- Texte à lire -
......

Sénat de l'Empire romain

Le Sénat de l'Empire romain est l'assemblée composée des représentants des grandes familles de rang sénatorial qui joue aux côtés des magistrats tels que les consuls un rôle religieux, législatif, voire de politique extérieure important.

Après la transition de la République à l’Empire, à la différence du Sénat de la République, le sénat n’est plus politiquement indépendant. L’empereur domine le Sénat, et l'assemblée perd une grande partie de son pouvoir et donc de son prestige.

À la suite des réformes constitutionnelles de l’empereur Dioclétien, le Sénat perd tout pouvoir politique et n’a jamais retrouvé la puissance qu’il a détenue auparavant. Quand le siège du gouvernement est transféré hors de Rome, le Sénat est réduit à un corps municipal. Cette image est renforcée quand l’empereur Constantin crée une assemblée similaire (le Sénat byzantin) à Constantinople. Après la chute de l’Empire romain d'Occident en 476, le Sénat fonctionne principalement sous les règnes barbares jusqu’à ce qu’il soit finalement abandonné.

......

- Items affichés -
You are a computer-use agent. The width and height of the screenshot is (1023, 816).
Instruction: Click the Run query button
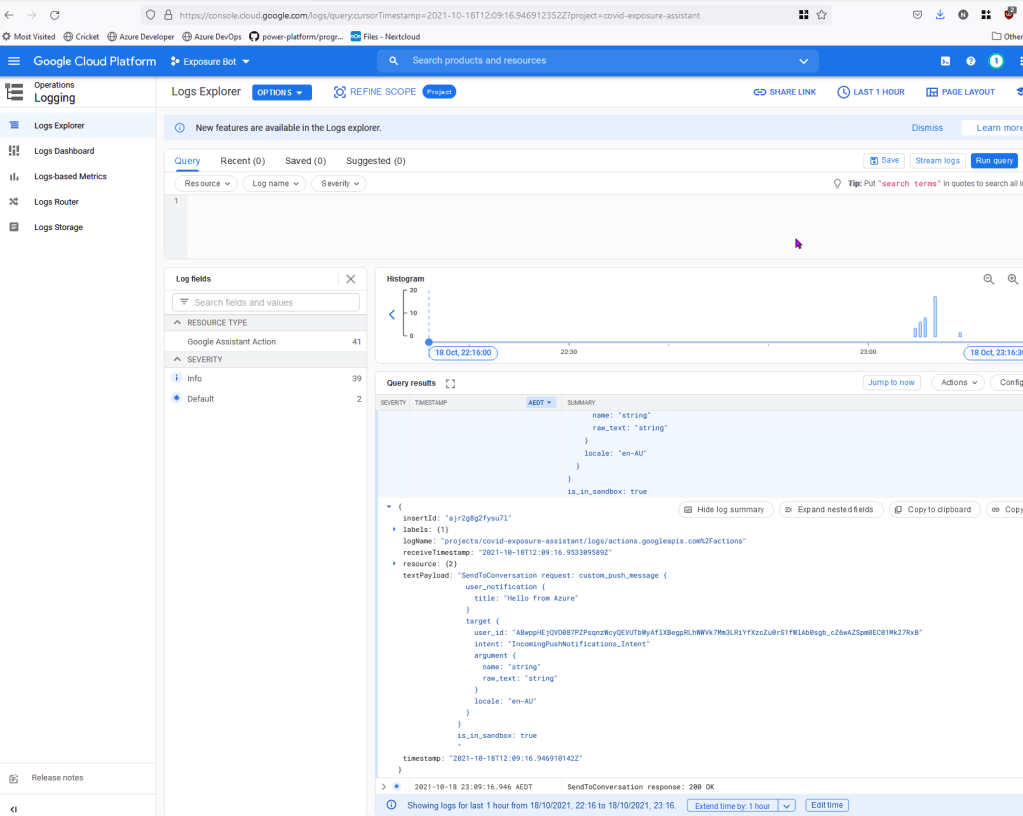pos(993,161)
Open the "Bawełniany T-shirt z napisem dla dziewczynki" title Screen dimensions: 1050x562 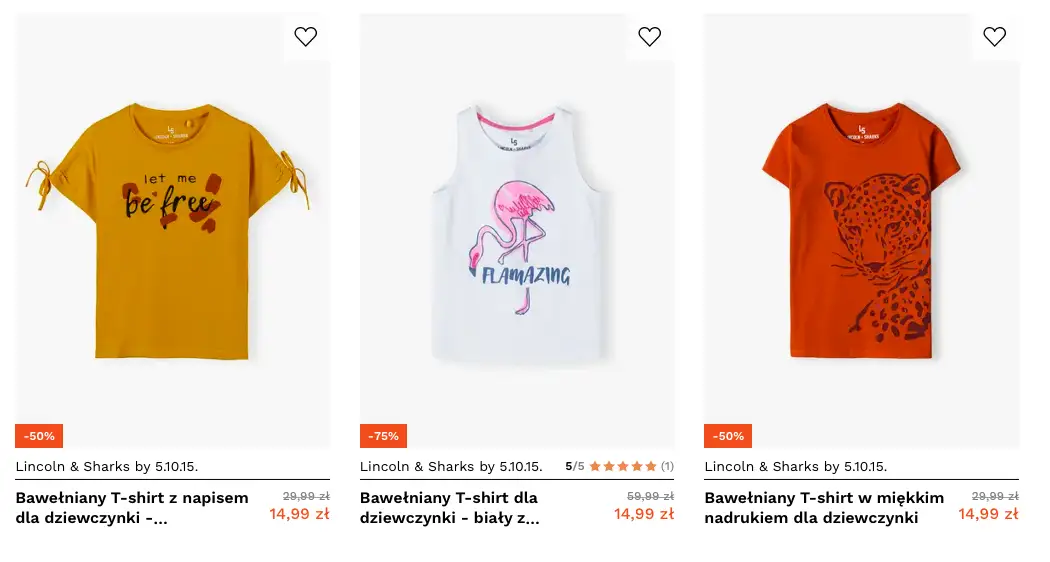(x=132, y=507)

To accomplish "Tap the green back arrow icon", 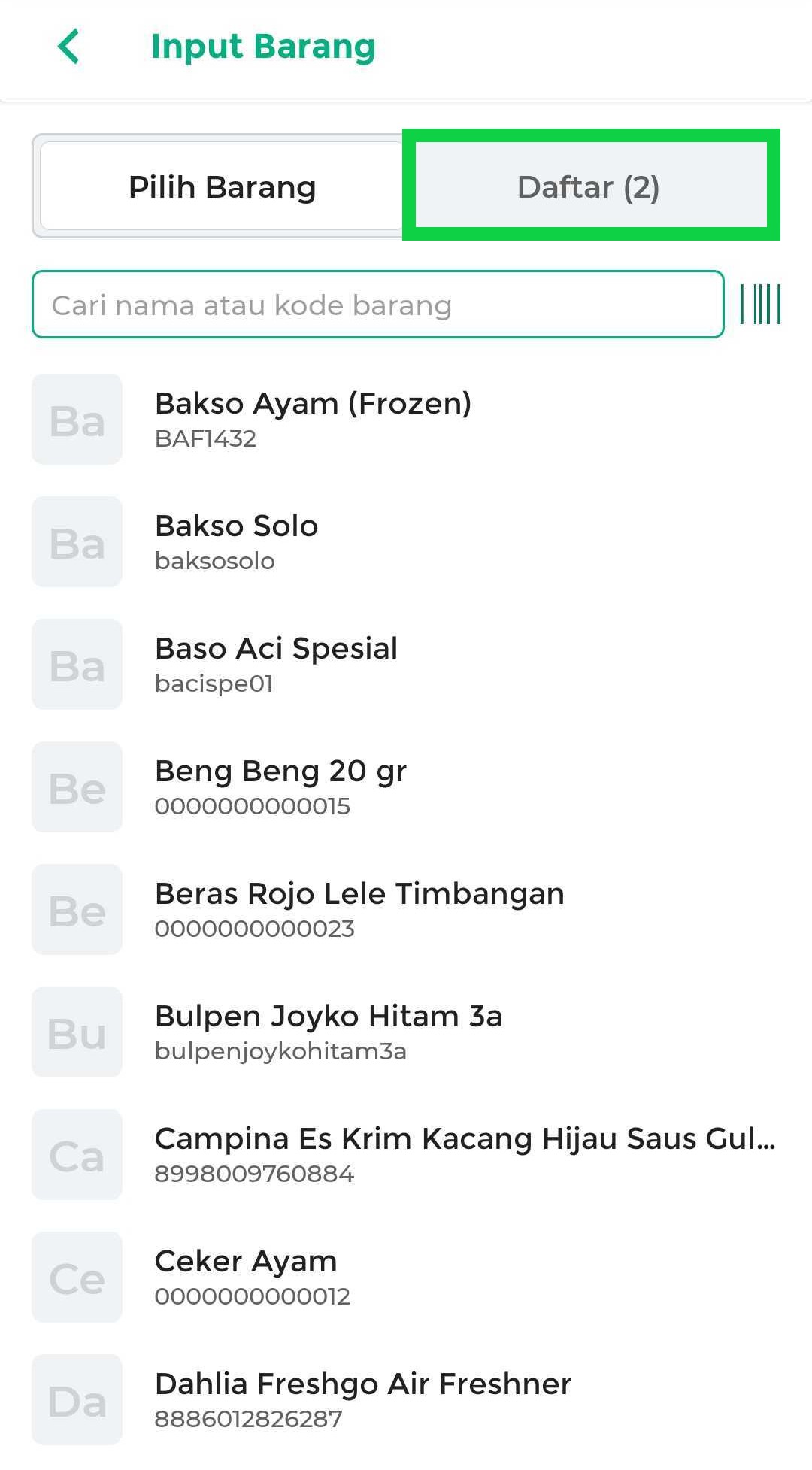I will tap(68, 47).
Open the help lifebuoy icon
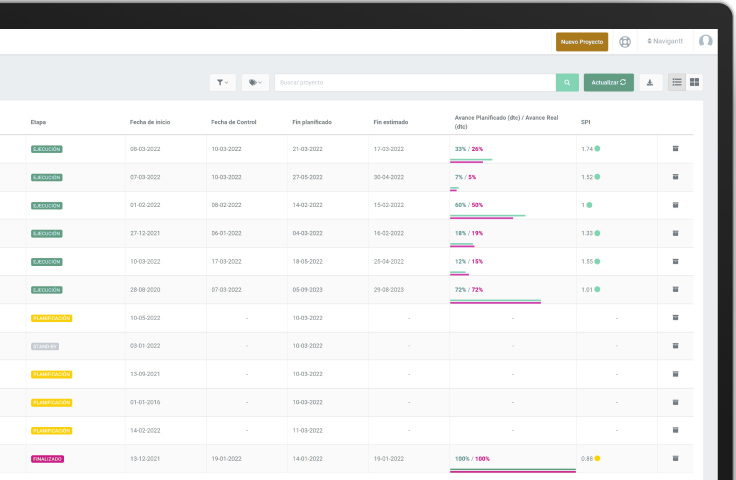The image size is (736, 480). [625, 42]
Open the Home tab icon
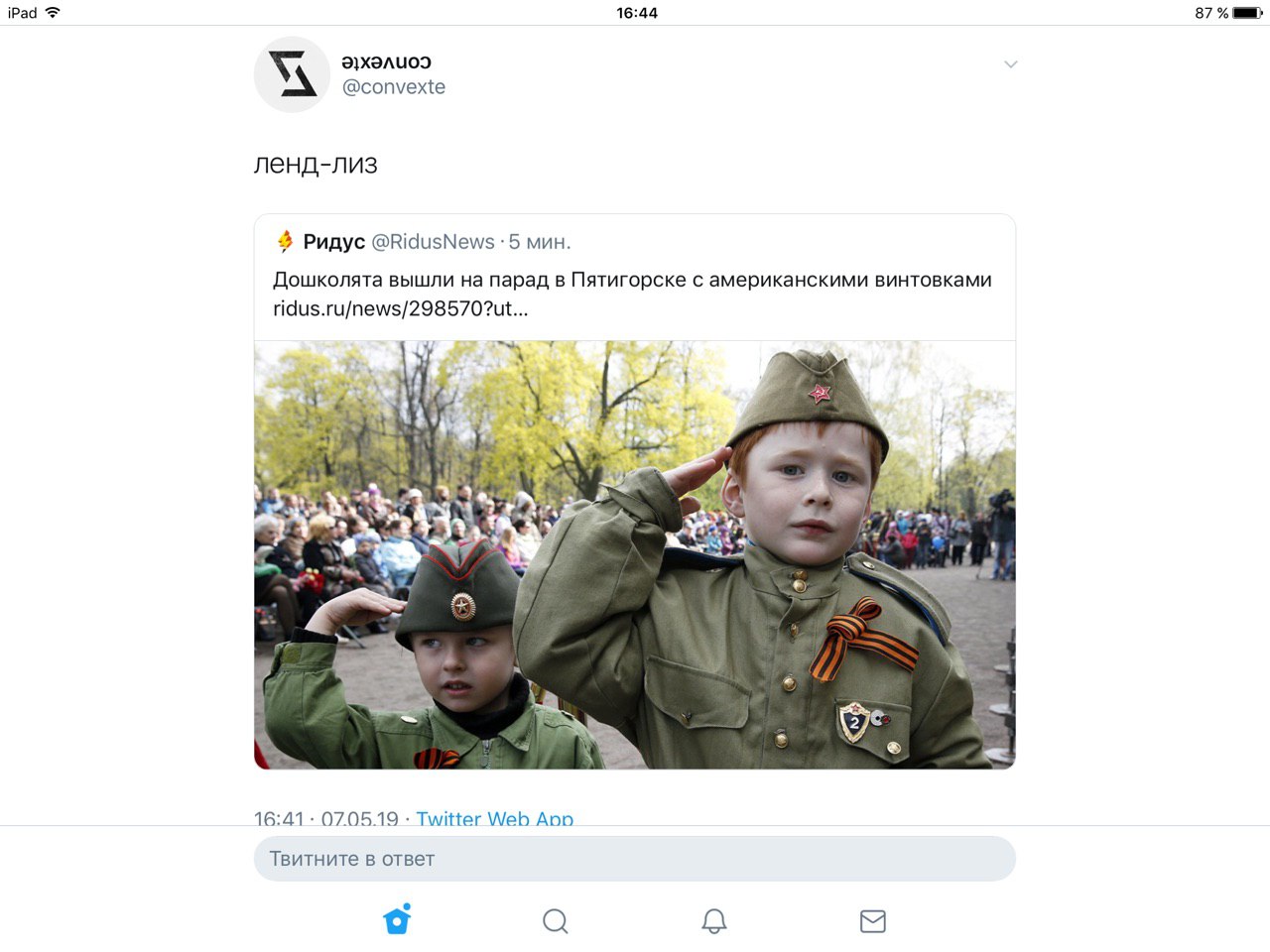The image size is (1270, 952). click(x=397, y=920)
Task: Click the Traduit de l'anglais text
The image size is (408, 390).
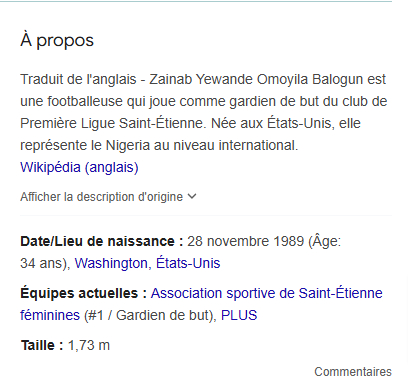Action: [78, 80]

......

- Problèmes à résoudre -
**A)** Pouvez-vous recopier le passage du texte sur le Sénat romain allant de « Après la transition » jusqu'à « soit finalement abandonné. », en substituant « Aurélien » à « Dioclétien » ?
**B)** Pouvez-vous poursuivre le texte sur le Sénat de l'Empire romain à partir de l'endroit où il s'arrête ?
Les items proviennent d'une source différente de celle du texte.

- Réponses numérotées -
**A)**
Après la transition de la République à l’Empire, à la différence du Sénat de la République, le sénat n’est plus politiquement indépendant. L’empereur domine le Sénat, et l'assemblée perd une grande partie de son pouvoir et donc de son prestige.

À la suite des réformes constitutionnelles de l’empereur Aurélien, le Sénat perd tout pouvoir politique et n’a jamais retrouvé la puissance qu’il a détenue auparavant. Quand le siège du gouvernement est transféré hors de Rome, le Sénat est réduit à un corps municipal. Cette image est renforcée quand l’empereur Constantin crée une assemblée similaire (le Sénat byzantin) à Constantinople. Après la chute de l’Empire romain d'Occident en 476, le Sénat fonctionne principalement sous les règnes barbares jusqu’à ce qu’il soit finalement abandonné.

**B)**
Haut-Empire

Durant la transition de la République à l’Empire, le Sénat une grande partie de ses pouvoirs. Jouant théoriquement un rôle majeur, il est dans la pratique toujours subordonné à l’empereur, et ainsi perd le prestige qu’il a eu sous la République.

L’empereur Auguste hérite d’un Sénat dont le nombre de membres a atteint 900 sénateurs sous l’impulsion de son prédécesseur Jules César. Auguste cherche à diminuer la grandeur du Sénat, et ensuite, par trois fois, révise la liste des sénateurs[1]. Une fois ces révisions accomplies, le Sénat est réduit à 600 membres. Auguste, dont le but est de rendre le Sénat plus aristocratique, réforme ensuite les règles qui spécifient qu’un individu peut devenir un sénateur. Sous l’Empire, comme c’était le cas à la fin de la République, on devient sénateur en se faisant élire à la questure. Cependant, on ne peut se présenter à la questure (ou toute autre magistrature) que si on est de rang sénatorial. Et pour cela, on doit être le fils d’un sénateur[1]. Si un individu n’est pas de rang sénatorial, il n’a que deux possibilités pour le devenir : soit l’empereur lui accorde le droit de se présenter à la questure[1], soit l’empereur le nomme simplement sénateur[2].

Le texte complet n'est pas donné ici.